The Ventures’ inexperience was part of the bands' distinctive sound, Wilson said.

“(At the time) I never heard of Dick Dale,” he said, referencing another leader in the surf genre of the late 1950s and early 1960s.

“(Bogle) had a sound of his own, I don’t know how that developed, it was just a natural thing for him,” Wilson said.

One of those trademarks is what Wilson calls the “teke-teke-teke” guitar sound.

“Bob, when he was playing the bass and Nokie was on lead, he came up with that,” Wilson said.

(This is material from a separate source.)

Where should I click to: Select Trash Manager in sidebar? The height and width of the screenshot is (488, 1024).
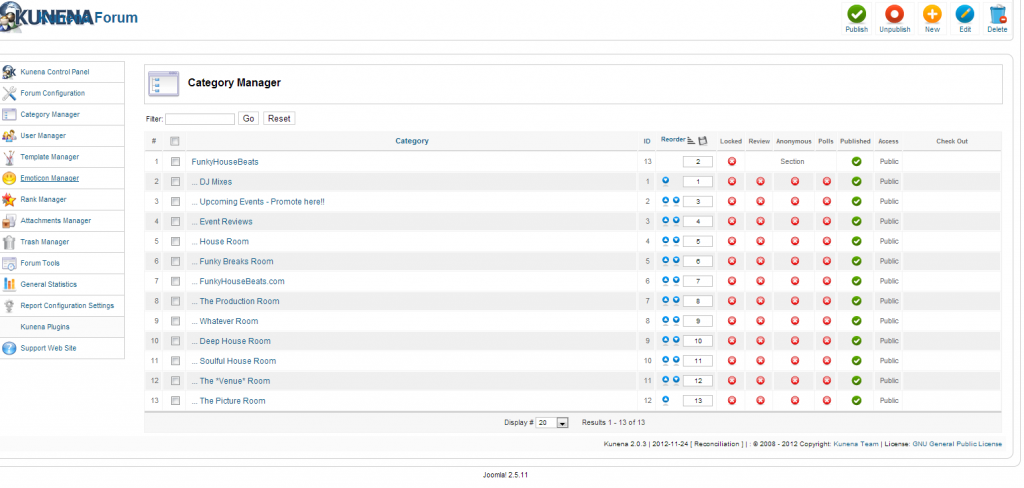[x=44, y=242]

Edwards played bass guitar until switching to lead guitar in 1961. Wilson said the Ventures would not have been as successful without Edwards, who started playing guitar when he was 8 years old.

“If it weren’t for Nokie, we’d had been lucky to get a total of four to six albums,” Wilson said. “The astounding part to me is that we’ve had 280 different albums.”

An enduring segment of the Venture’s popularity lies in Japan.

“They just really liked our sound,” Wilson said. “We’ve sold 60 million records in Japan alone.”

On their first visit to Japan, the band was treated like they were the Beatles coming to America.

“We were filling places with lines around the block,” Wilson said.

Within a few years dozens of Ventures tribute bands popped up in Japan. Some still play today.

In 2010, the band received the Order of the Rising Sun medal — a reflection of their contribution to Japan’s culture.

“Japan is our second home,” Wilson said. “We made a lot of friends there.”

He anticipates Sunday’s show to be nostalgic and entertaining.

“Believe me, it’ll be a good time for everybody,” he said.

Craig Sailor: 253-597-8541, @crsailor

CELEBRATING THE MUISCAL LIFE OF THE VENTURES' NOKIE EDWARDS

WHEN: 3-9 p.m. Sunday (June 3).

WHERE: Temple Theatre, 47 St. Helens Ave., Tacoma.

WITH: Don Wilson, Climax Blues Band and others.

TICKETS: $20 at nokie.brownpapertickets.com\ and at the door.